The main limitation of the current study is related to its retrospective observational design, which results in the potential for bias due to unmeasured patient characteristics and does not explicitly account for donor factors. However, although LT is not randomly assigned, the degree to which patients are preferentially selected for transplantation (ie, after consideration of the extensive list of covariates for which adjustments are made) is an open question. Creatinine, a key component of the MELD score,1 is influenced by sex, age, ethnicity, and muscle mass. Many patients with cirrhosis have muscle wasting, and serum creatinine may overestimate renal function in such cases. The use of serum creatinine in the calculation of the MELD score has been criticized because of these limitations. Although iothalamate clearance and 24-hour urine collection for creatinine clearance are gold standards for measuring glomerular filtration, serum creatinine is still the most widely used and accepted measure of renal function in patients with liver disease.

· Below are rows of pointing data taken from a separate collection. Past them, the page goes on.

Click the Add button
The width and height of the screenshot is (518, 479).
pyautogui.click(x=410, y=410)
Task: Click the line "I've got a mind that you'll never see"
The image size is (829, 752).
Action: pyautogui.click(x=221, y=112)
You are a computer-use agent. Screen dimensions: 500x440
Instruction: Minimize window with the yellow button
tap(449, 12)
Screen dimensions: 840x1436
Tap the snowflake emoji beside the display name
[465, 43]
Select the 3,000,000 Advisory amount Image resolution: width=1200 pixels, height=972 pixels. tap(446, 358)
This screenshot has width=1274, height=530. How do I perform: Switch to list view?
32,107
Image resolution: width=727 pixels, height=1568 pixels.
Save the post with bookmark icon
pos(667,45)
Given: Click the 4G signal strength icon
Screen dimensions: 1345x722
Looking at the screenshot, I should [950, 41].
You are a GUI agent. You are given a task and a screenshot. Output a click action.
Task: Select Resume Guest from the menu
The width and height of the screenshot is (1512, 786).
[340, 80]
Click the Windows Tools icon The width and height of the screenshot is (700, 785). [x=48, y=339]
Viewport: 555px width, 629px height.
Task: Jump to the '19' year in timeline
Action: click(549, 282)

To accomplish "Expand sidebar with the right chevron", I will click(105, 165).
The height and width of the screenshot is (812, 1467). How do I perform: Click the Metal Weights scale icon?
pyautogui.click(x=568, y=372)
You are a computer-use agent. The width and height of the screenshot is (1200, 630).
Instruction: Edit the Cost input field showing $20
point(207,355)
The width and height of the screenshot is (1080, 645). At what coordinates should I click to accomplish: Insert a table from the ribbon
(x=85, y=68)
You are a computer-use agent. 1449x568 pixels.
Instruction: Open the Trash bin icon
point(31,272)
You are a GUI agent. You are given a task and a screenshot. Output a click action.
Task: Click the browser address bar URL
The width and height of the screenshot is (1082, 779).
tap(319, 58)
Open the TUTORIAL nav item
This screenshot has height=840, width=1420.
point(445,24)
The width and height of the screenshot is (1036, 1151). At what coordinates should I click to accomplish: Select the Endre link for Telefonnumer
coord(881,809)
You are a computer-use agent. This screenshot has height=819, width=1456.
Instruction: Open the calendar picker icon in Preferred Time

In conclusion, serum creatinine at the time of LT is an important predictor of LT survival benefit independent of the MELD score within certain MELD categories. The ordering of many candidates in these MELD categories, even among those with the same MELD score, would change if the calculated survival benefit were a major criterion for deceased donor organ allocation. The results of this study support the continued evolution of the current urgency-based liver allocation toward one based on survival benefit.
The authors thank Ms. Shauna Leighton, medical editor for the Arbor Research Collaborative for Health (Ann Arbor, MI), which is funded by the Scientific Registry of Transplant Recipients, for providing editorial assistance.